BACKGROUND
Lower Urinary Tract Symptoms (LUTS) affect a large number of people, including all genders and age groups. Evaluation of LUTS typically involves a bladder diary and uroflowmetry assessment. Conventional paper-based diaries often suffer from low patient compliance, while in-clinic uroflowmetry measurements face challenges such as patient stress and inconvenience factors. Home uroflowmetry and automated bladder diaries are believed to overcome these limitations.
OBJECTIVE
In this report, we present our first-year experience of managing urological patients using Minze Homeflow®, which combines home uroflowmetry and automated bladder diaries. Our objective was twofold: first, to provide a description of the reasons for using homeflow, and second, to compare the data obtained from homeflow with the data obtained from in-clinic uroflowmetry (hospiflow).
METHODS
A descriptive retrospective analysis was conducted using Minze Homeflow® between July 2019 and July 2020 at a tertiary university hospital. The device comprises a bluetooth-connected gravimetric uroflowmeter, patient smartphone application, and cloud-based clinician portal. Descriptive statistics and Bland-Altman plots were utilized for data analysis.
RESULTS
The device was offered to 166 patients, including 91 paediatric and 75 adult patients. A total of 3214 homeflows and 129 hospiflows were recorded. Homeflow proved valuable for diagnosis, particularly in cases where hospiflow was unreliable or unsuccessful, especially in young children. It confirmed or excluded abnormal hospiflow results and provided comprehensive data with multiple measurements taken at various bladder volumes, urge levels, and times of the day. As a result, we found that 35.5% of pediatric patients and 44.0% of adult patients exhibited multiple types of flow curves in their homeflow registrations.
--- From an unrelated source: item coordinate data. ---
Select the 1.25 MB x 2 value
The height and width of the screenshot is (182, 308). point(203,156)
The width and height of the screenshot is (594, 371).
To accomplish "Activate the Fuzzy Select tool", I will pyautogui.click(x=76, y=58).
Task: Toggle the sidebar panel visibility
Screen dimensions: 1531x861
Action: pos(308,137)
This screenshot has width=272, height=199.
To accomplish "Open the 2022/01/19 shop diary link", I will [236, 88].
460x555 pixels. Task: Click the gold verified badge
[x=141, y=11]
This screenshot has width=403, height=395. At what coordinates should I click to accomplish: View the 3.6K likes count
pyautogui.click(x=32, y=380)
Furthermore, homeflow offers the advantage of providing an individual's Q-max/V-void plot, as well as an average or median result. Our findings revealed that a considerable percentage of patients (29.0% for paediatric and 48.0% for adult patients) had a Q-max measurement from hospiflow falling outside the range of homeflow measurements. This discrepancy can be attributed to the unnatural bladder volumes often associated with hospiflow measurements, resulting in non-representative uroflow curves and an underestimation of Q-max, as confirmed by the Bland-Altman plot analysis. The mean difference for Q-max was -3.1 ml/s, with an upper limit of agreement (LoA) of 13.0 ml/s and a lower LoA of -19.2 ml/s, further supporting the non-equivalence between the methods. Given its enhanced reliability, homeflow serves as a valuable tool not only for diagnosis but also for follow-up, allowing for the evaluation of treatment effectiveness and home monitoring of post-operative and recurrent interventions.
CONCLUSIONS
Our first-year experience with Minze Homeflow® demonstrated its feasibility and usefulness in the diagnosis and follow-up of various patient categories. Hospiflow often failed to accurately represent natural voiding. In contrast, homeflow provided more reliable and comprehensive voiding data. These findings support the continued use of Minze Homeflow® in our clinic.